The government's fresh attempt to tackle digital identification will aim to improve upon the failed Verify project from 2013

The UK government has revealed its plans to introduce new legislation to securely handle the introduction of digital identities for use throughout modern society.

Announcing the news on Thursday following a consultation period, the Department for Culture, Media, and Sport (DCMS) said it sees digital identities being used in place of physical documents like passports and driving licences.

Online verification that requires scans of such physical documents will soon offer the opportunity to use a digital identity instead. The digital equivalent can also be used to buy age-restricted items in retail stores, such as alcohol.

The digital identities will not replace physical documents, the DCMS said, but can be used if anyone wants to - there will be no obligation to create a digital identity in the UK.
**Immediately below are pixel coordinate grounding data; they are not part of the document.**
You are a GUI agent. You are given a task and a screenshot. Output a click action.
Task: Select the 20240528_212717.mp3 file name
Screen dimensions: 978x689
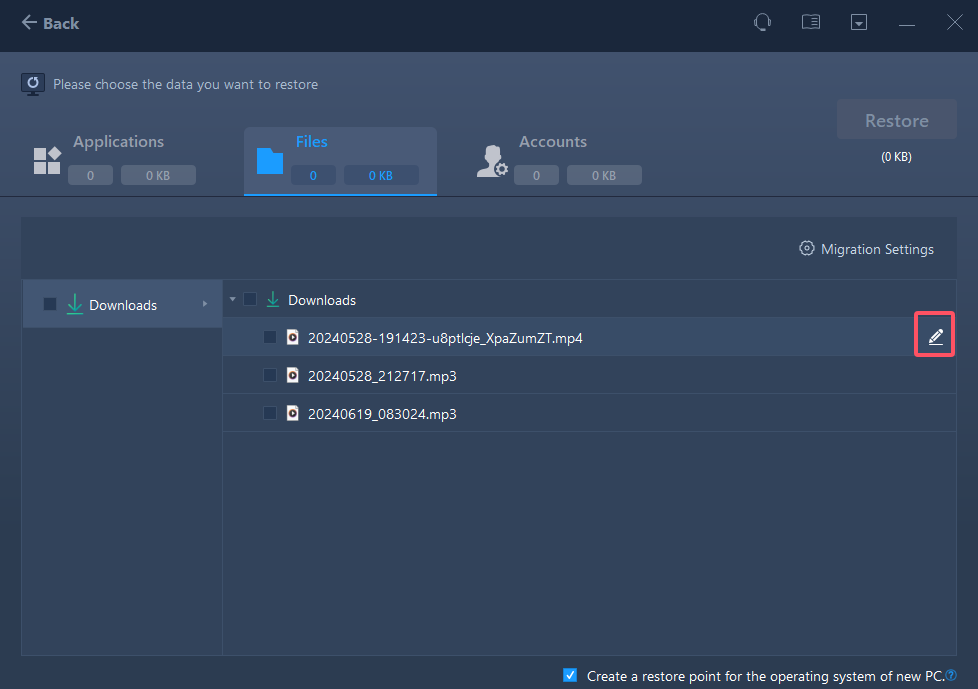click(382, 376)
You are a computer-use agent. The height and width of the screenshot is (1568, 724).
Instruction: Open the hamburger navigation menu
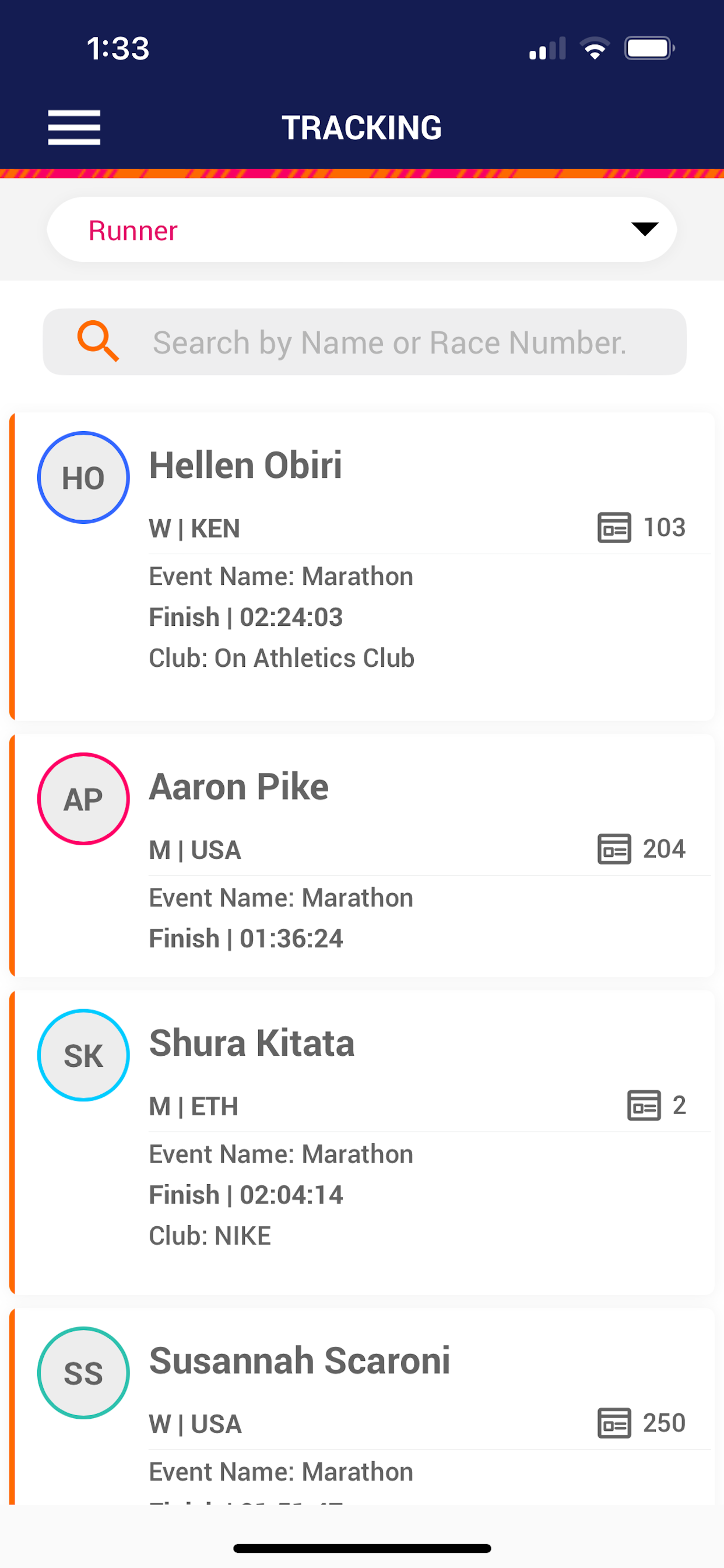(x=74, y=128)
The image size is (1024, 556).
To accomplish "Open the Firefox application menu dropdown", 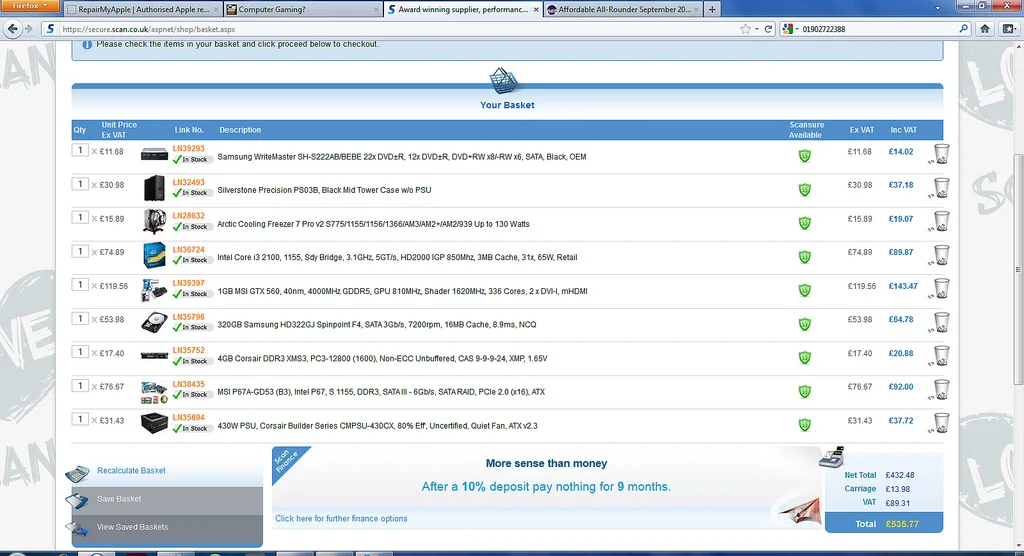I will pyautogui.click(x=29, y=6).
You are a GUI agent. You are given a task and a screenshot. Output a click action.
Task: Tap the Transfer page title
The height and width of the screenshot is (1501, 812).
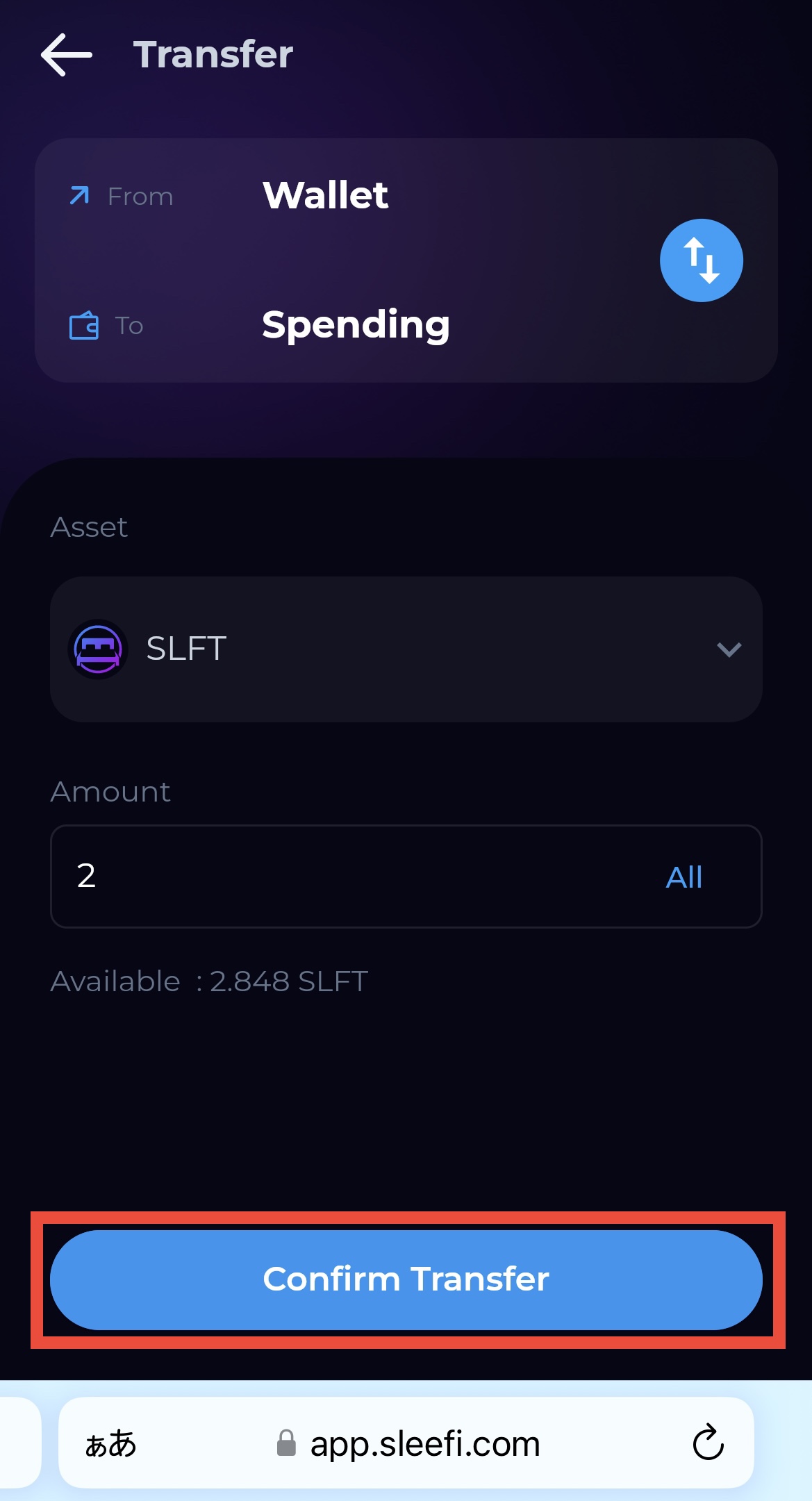pyautogui.click(x=213, y=55)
A new governing body for the technology will be formed, called the Office for Digital Identities and Attributes (ODIA), and companies that are tasked with handling the personal information associated with the digital identities will need to apply for a new, to-be-created trustmark to show they have the adequate protections in place.

“The ODIA will have the power to issue an easily recognised trustmark to certified digital identity organisations, to prove they meet the security and privacy standards needed to handle people’s data in a safe and consistent way,” said the DCMS.

“The ODIA will ensure trust-marked organisations adhere to the highest standards of security and privacy.”

The DCMS said it will bring the legislation forward when parliamentary time allows it to. In order for it to be implemented into law, a legal gateway that allows organisations to securely carry out verification checks needs to be established and proper checks will need to be made to ensure the digital identities are legally equal to physical documents.

Such digital identities will be accessible via mobile apps and websites, and are thought to help tackle the “record high” levels of fraud in the UK with an estimated 5 million cases in the year ending September 2021, the DCMS said.

Centralised vs decentralised identities

The proposed rollout will operate on a centralised model - it will see designated third-party organisations manage the digital identities of many people in the UK. This goes against the model suggested by Microsoft, which also published its views on the topic of digital identities on Thursday.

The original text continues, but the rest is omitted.